**QUESTIONS**:
**a.** Answer these questions using the online discussion about the hiker's death:
(i) On which two continents does one comment say the hiker had climbed big peaks?
(ii) What does the last comment call the most important skillset a successful mountaineer has?
(iii) In which mountain range does one comment say the weather warnings should be taken seriously?
**b.** Retype the section of the online discussion about the hiker's death from "Devil's advocate logic" to "have been better.".

**EXTRACT TO READ**:
====================

But, in the end...does it even matter anyway? Seems the gripes are she left her car at all, not what she had in her pack.
 
It won't take too many trips with 40 plus winds to realize you don't go up there alone or with a group.
 
Devil's advocate logic aside, is there anyone here who doesn't think that Kate's prospects would have been better had she set forth as part of a group of similarly capable hikers?

If Kate had been part of a group, perhaps the group would have decided to turn back when they still could have safely. In that case, Kate's prospects would have been better.

On the other hand, had the group pushed on ahead together feeling strength and safety in their numbers, perhaps we would be mourning more than one death.

This case has certainly given us each much to think about, and if nothing else, is yet another reminder to take the warnings about the weather in the Presidential Range seriously. My suspicion is that this sad case is going to encourage more people to try a Northern Presidential winter traverse, not fewer.
 
All these comments about this hiker that died...To paraphrase the line out of "Into Thin Air"...If your training is good, survival is there...If not, Nature gets the forfeit. Who cares about her locater beacon, who cares she was a banker or she climbed two big peaks in Africa and Europe...Her arrogance got her. What gets me is the volunteer SAR going up there in those conditions to retreive body. I for one, if in charge of that SAR would not have sent my team into those conditions for a body.
Lavafalls
 
I tend to look at things in a simple way. I don't care what she had climbed before or what she planned to climb in the future. The most important skillset a successful mountaineer has, is the ability to read conditions as he or she climbs. That point is even more prevalent here with her experience. You can take all other factors involved in this situation and toss them out, she started out in acceptable conditions, but proceeded into unacceptable conditions. Do storms approach fast and catch you quickly? Yes, but the line in seeing this as it happens before its to late is critical here. As a soloist myself, I think the group idea is moot. As a soloist, frankly its easier to make sound descisions, because you don't have to hem and haw with the group, you assess and react, fast. If your fit, you can get caught in weather and make a rapid descent, getting below treeline and safety. The size of the mountain is irrelevant as well, this same scene has played out on most major peaks worldwide, sometimes you may have minutes to make the right call, once you fail to make that call, the line has been drawn.

====================

**GIVEN DATA**:

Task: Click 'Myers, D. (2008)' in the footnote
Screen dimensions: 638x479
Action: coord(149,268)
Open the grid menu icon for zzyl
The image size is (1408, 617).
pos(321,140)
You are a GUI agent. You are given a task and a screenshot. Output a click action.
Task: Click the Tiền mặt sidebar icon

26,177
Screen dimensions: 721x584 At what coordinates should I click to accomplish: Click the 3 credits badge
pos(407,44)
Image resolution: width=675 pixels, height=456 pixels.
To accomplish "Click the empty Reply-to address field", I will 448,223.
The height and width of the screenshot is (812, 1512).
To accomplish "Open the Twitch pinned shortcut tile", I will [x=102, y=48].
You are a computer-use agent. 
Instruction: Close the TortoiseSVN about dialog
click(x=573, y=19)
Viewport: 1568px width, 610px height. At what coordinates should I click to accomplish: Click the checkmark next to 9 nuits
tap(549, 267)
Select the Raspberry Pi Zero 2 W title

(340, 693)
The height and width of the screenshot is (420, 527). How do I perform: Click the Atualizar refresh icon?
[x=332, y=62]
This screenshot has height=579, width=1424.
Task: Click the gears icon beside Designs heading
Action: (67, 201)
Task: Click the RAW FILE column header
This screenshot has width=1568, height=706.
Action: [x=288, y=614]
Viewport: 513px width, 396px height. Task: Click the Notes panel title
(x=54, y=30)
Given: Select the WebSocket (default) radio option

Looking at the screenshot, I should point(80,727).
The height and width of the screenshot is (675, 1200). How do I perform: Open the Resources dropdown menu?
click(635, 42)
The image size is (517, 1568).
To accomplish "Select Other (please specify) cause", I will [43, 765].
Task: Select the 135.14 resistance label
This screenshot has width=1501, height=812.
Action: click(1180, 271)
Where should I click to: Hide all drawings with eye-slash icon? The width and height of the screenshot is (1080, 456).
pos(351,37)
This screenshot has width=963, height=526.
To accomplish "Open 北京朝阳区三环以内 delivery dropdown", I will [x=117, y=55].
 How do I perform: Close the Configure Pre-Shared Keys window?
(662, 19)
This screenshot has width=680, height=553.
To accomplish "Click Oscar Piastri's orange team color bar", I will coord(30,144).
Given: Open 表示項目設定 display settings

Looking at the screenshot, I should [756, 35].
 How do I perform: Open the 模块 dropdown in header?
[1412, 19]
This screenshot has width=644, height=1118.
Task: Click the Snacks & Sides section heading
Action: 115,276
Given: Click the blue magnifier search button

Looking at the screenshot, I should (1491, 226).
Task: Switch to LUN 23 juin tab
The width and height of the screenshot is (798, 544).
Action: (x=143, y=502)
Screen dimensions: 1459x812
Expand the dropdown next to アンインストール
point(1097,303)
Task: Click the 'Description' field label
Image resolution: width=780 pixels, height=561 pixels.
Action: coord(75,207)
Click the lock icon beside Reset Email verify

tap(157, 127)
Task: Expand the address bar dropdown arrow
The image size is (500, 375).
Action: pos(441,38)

====================

**ANSWERS PROVIDED**:
**a.**
(i) Africa and Europe
(ii) The ability to read conditions as he or she climbs
(iii) The Presidential Range

**b.**
Devil's advocate logic aside, is there anyone here who doesn't think that Kate's prospects would have been better had she set forth as part of a group of similarly capable hikers?

If Kate had been part of a group, perhaps the group would have decided to turn back when they still could have safely. In that case, Kate's prospects would have been better.